- Assigned task -
Exactly the lines from the one with "Email (725, 453)" through the final line of the entries, and nothing else, should appear in the answer; no pictures go in it.

(Beginning of Given data)

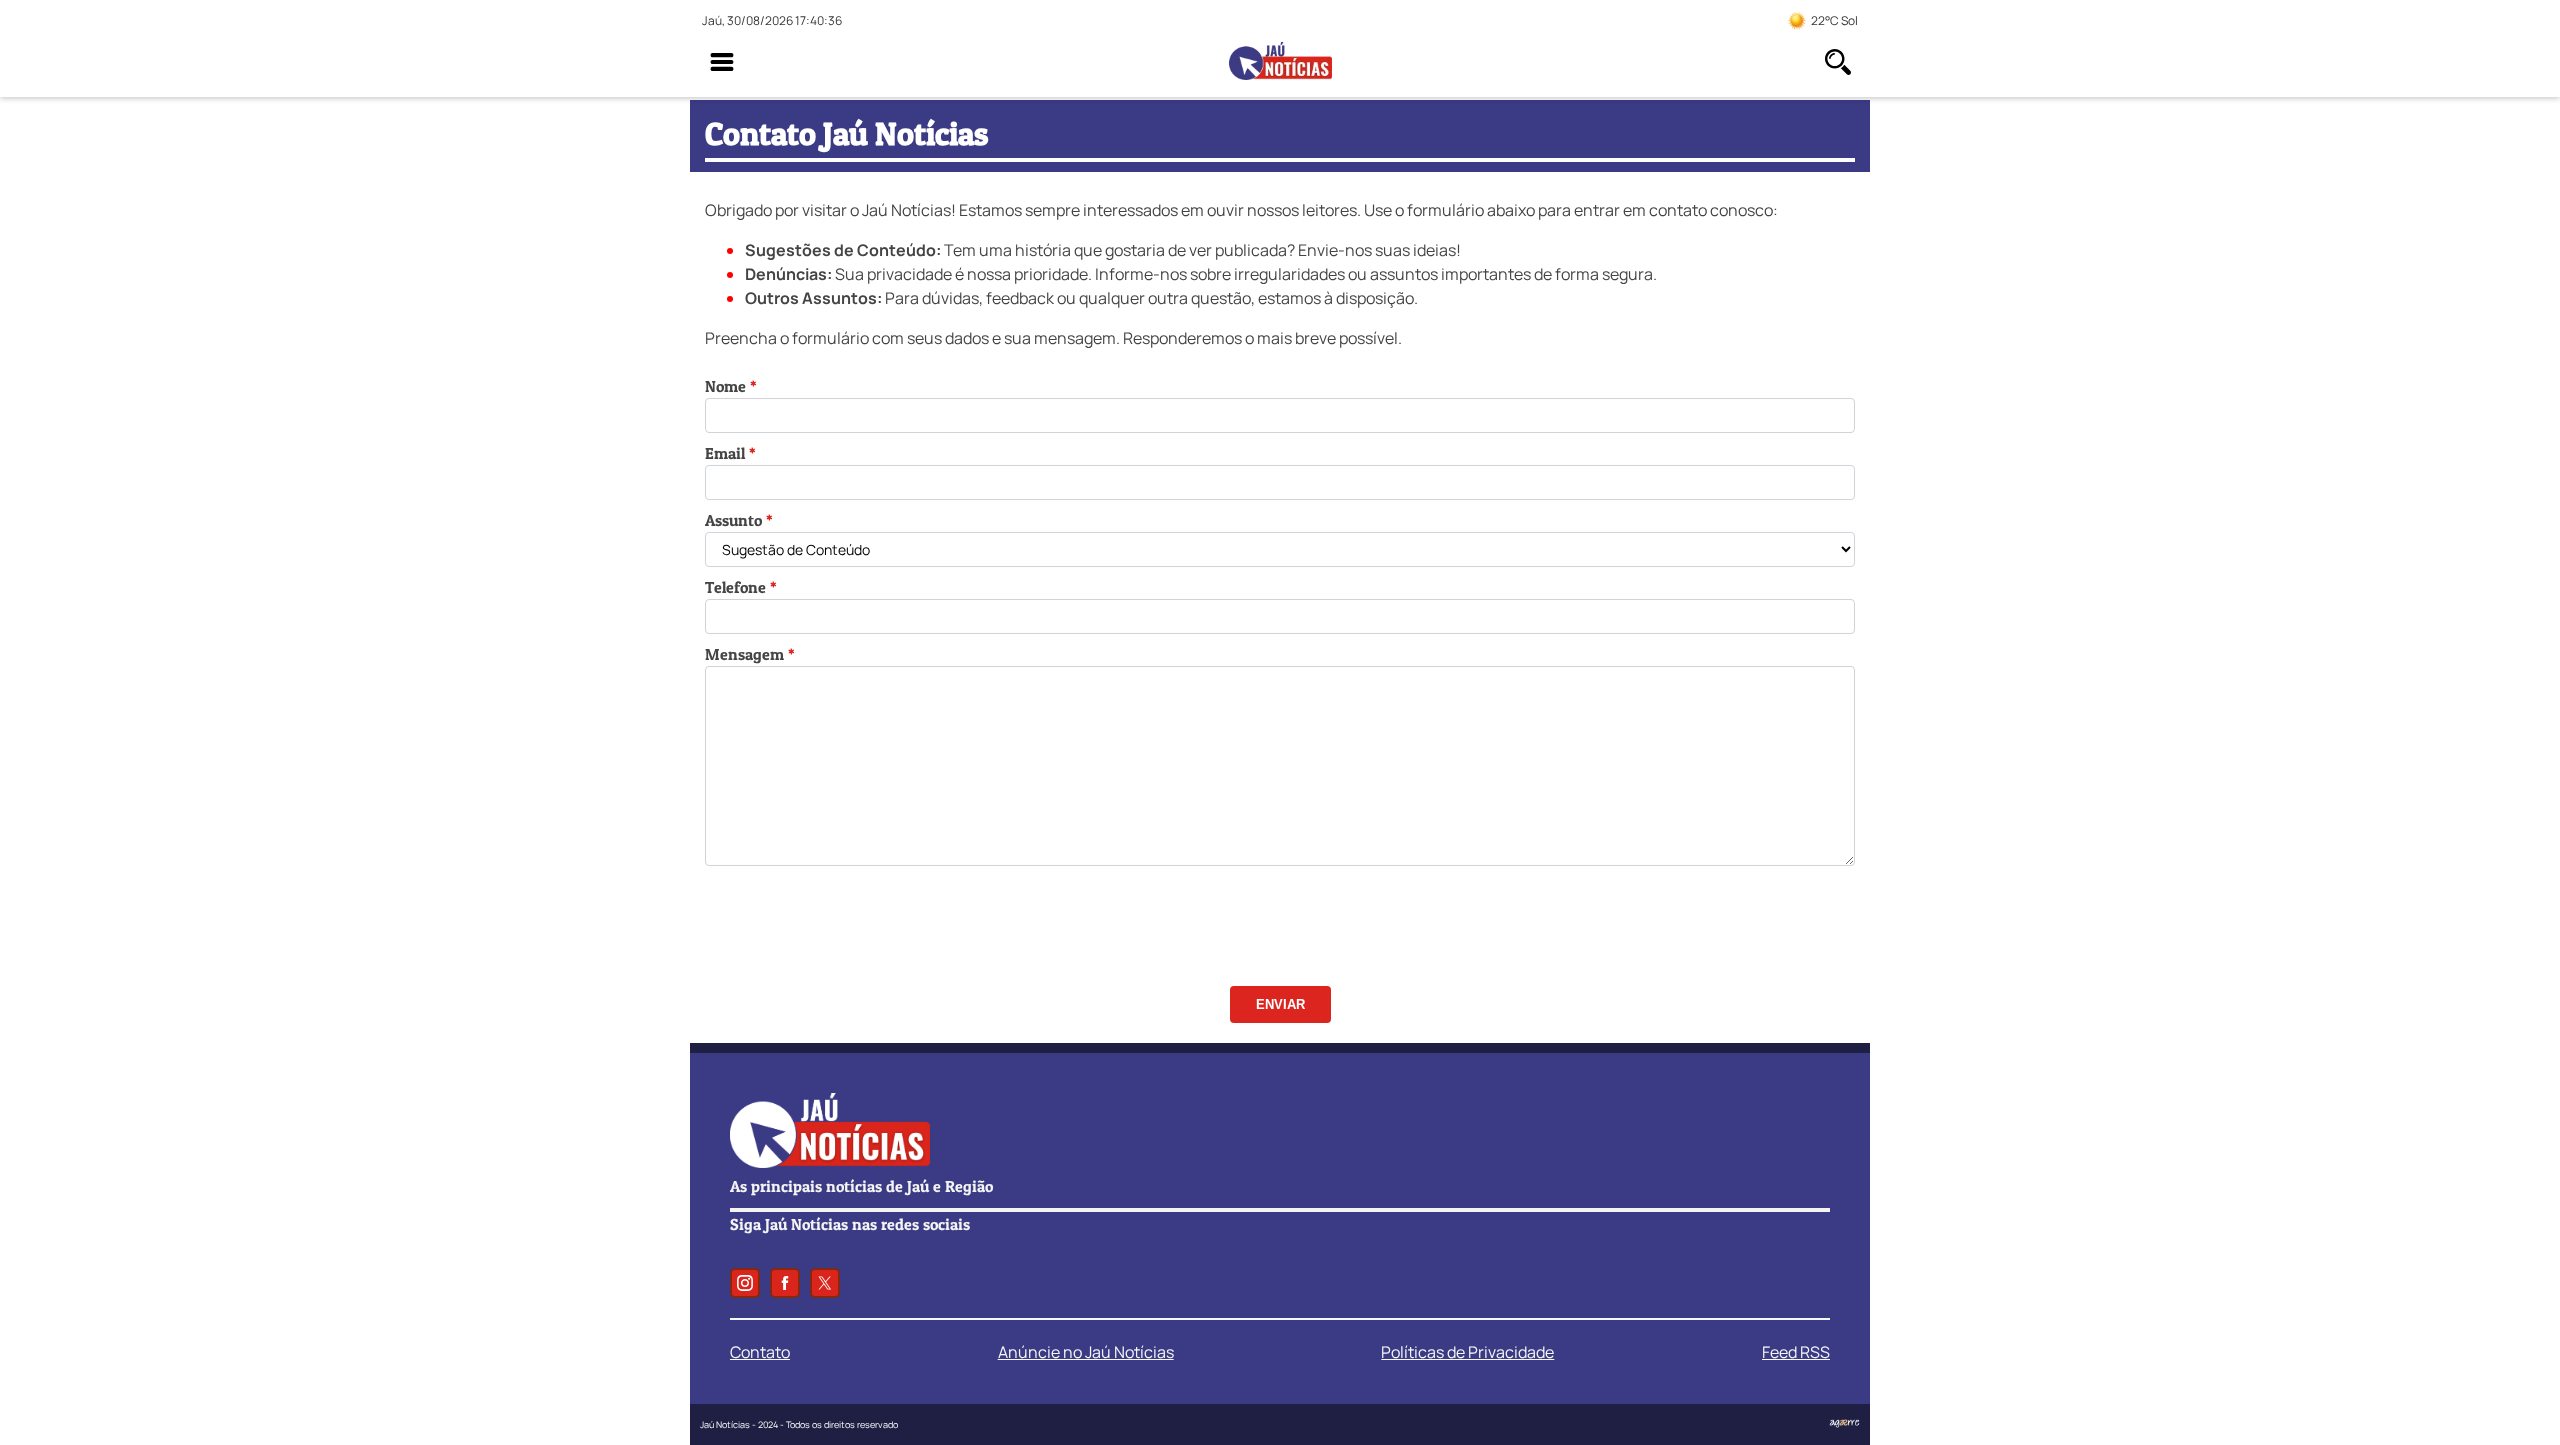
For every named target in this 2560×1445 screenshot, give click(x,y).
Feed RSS (1796, 1352)
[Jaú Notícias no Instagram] (745, 1283)
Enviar (1280, 1004)
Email (725, 453)
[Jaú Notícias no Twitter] (825, 1283)
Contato (760, 1352)
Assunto (733, 520)
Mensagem (744, 654)
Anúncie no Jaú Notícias (1086, 1352)
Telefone (735, 587)
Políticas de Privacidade (1467, 1352)
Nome (725, 386)
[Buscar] (1838, 62)
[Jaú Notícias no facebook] (785, 1283)
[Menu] (722, 62)
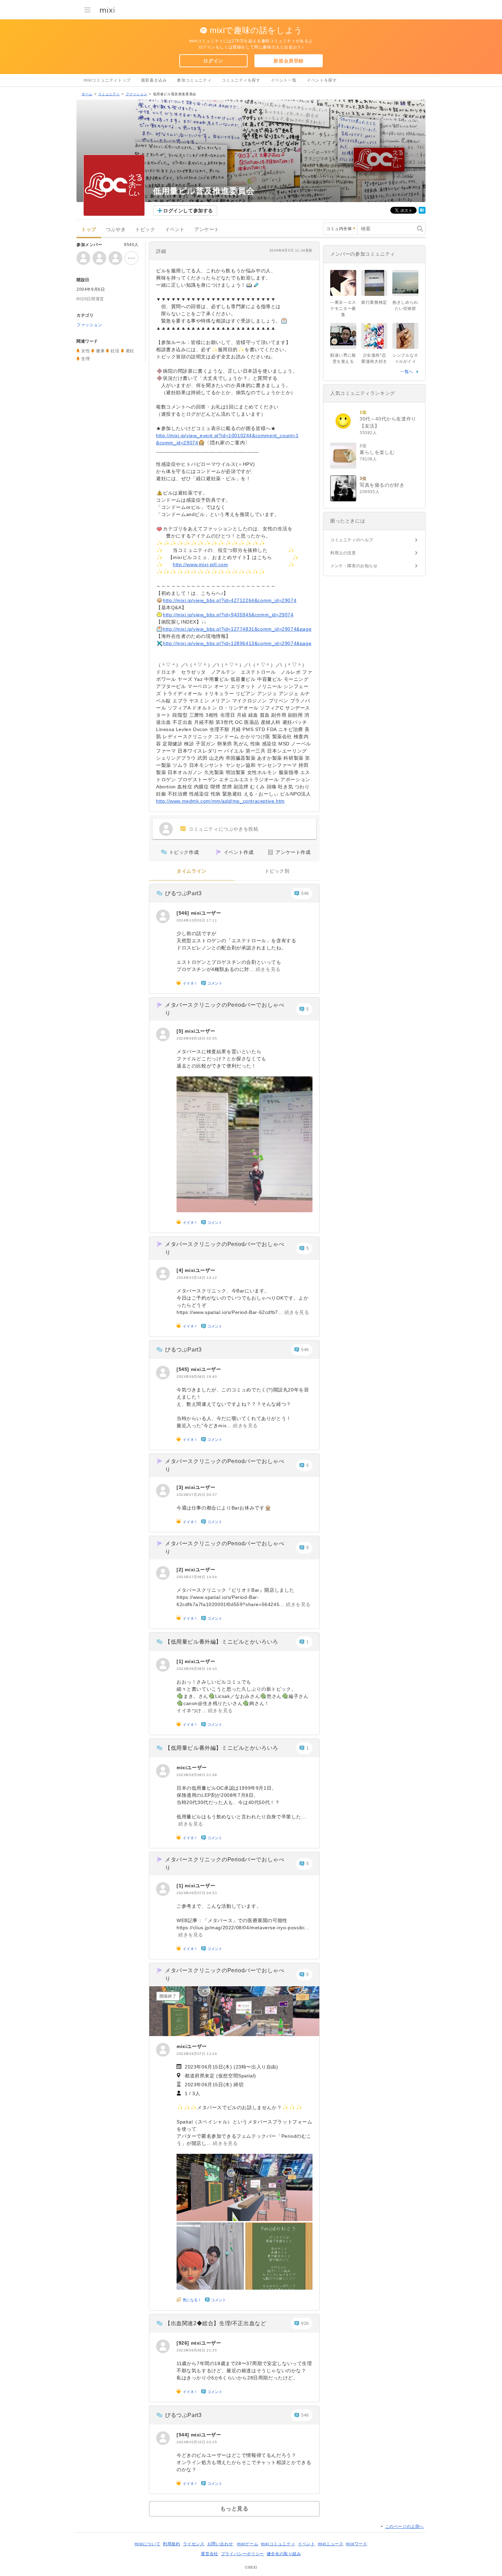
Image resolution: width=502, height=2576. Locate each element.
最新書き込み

(End of Given data)

- Output for this exercise -
Email (725, 453)
[Jaú Notícias no Twitter] (825, 1283)
Contato (760, 1352)
Assunto (733, 520)
Mensagem (744, 654)
Anúncie no Jaú Notícias (1086, 1352)
Telefone (735, 587)
Políticas de Privacidade (1467, 1352)
Nome (725, 386)
[Buscar] (1838, 62)
[Jaú Notícias no facebook] (785, 1283)
[Menu] (722, 62)
Image resolution: width=502, height=2576. Locate each element.
最新書き込み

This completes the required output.